Clark and representatives of Trump, Digital World, and TMTG did not immediately respond to HuffPost’s request for comment on Thursday.

Under UAV’s previously agreed-upon terms, Trump would receive 78 million shares valued at about $3.5 billion based on current share prices. UAV would receive over 7 million shares, totaling approximately $339 million, according to The Washington Post’s analysis of a court motion seeking expedited proceedings in the case.

Digital World seemingly acknowledged the prior agreement with UAV in a Securities and Exchange Commission filing earlier this month. However, the company stated that the agreement had been declared void by a Trump attorney more than two years ago.

The potential sale of any stock could serve as a significant financial lifeline for Trump, who has faced numerous legal judgments since leaving the Oval Office, including a recent order to pay $355 million, plus interest, for business fraud in New York state. On Wednesday, an appeals court judge denied Trump’s request to halt enforcement of that judgment. Trump, currently the leading contender for the Republican presidential nomination, claimed that he lacks the funds to cover the penalty.

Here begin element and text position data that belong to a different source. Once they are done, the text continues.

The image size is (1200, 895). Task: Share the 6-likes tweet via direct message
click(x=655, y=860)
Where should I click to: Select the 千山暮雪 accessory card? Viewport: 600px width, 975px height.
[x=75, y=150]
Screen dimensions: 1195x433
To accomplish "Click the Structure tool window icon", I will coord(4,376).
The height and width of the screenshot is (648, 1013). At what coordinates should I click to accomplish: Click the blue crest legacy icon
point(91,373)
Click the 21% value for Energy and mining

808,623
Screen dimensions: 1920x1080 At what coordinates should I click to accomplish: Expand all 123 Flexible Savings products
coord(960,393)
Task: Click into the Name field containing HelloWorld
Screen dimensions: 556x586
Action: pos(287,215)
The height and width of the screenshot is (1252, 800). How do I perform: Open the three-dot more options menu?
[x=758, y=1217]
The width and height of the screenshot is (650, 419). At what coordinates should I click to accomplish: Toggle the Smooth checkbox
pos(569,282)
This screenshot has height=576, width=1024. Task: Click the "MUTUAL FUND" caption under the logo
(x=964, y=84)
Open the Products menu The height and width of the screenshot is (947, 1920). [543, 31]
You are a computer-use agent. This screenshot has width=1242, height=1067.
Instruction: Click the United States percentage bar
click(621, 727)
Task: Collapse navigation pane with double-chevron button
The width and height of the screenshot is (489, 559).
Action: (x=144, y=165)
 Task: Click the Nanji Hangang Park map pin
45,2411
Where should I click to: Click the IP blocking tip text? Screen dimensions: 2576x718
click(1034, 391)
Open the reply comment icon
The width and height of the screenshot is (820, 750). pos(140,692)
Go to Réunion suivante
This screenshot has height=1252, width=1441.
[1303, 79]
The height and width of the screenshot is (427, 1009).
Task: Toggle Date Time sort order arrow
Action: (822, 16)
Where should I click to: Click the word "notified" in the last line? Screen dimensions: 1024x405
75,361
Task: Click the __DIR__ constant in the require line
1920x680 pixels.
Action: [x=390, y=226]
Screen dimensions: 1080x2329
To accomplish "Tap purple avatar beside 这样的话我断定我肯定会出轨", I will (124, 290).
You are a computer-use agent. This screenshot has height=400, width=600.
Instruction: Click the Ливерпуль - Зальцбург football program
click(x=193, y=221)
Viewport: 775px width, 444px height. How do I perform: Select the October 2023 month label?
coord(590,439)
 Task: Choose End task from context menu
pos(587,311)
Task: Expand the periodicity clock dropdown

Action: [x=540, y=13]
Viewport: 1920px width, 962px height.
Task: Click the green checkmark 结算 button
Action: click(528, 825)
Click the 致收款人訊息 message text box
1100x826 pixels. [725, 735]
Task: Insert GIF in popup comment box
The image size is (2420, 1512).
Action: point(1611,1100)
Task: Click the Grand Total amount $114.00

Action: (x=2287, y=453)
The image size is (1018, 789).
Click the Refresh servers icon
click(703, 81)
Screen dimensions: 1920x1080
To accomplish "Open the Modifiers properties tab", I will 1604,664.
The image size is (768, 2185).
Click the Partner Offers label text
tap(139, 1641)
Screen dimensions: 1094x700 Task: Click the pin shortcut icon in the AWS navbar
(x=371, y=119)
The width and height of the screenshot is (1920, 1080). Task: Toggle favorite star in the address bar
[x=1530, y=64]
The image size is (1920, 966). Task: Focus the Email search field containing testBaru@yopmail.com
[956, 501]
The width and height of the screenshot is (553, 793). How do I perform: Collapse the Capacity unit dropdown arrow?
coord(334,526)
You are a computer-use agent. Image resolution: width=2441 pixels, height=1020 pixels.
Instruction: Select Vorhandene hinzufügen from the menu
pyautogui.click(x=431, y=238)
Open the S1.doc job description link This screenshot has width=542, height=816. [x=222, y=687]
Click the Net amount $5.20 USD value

This isn’t the first instance where a founder of Trump’s Truth Social platform has voiced criticism against him while alleging misconduct, particularly concerning stocks.

Will Wilkerson, a co-founder of TMTG who was subsequently dismissed after speaking out about alleged securities law violations, claimed in 2022 that Trump urged Litinsky to transfer his stock in the company to his wife, Melania Trump. Wilkerson also alleged that Trump’s sons, Donald Trump Jr. and Eric Trump, sought a financial stake in the social media platform despite never having been employed by the company.

“They were coming in and asking for a handout,” Wilkerson told The Washington Post. “They had no bearing in this company … and they were taking equity away from hard-working individuals.”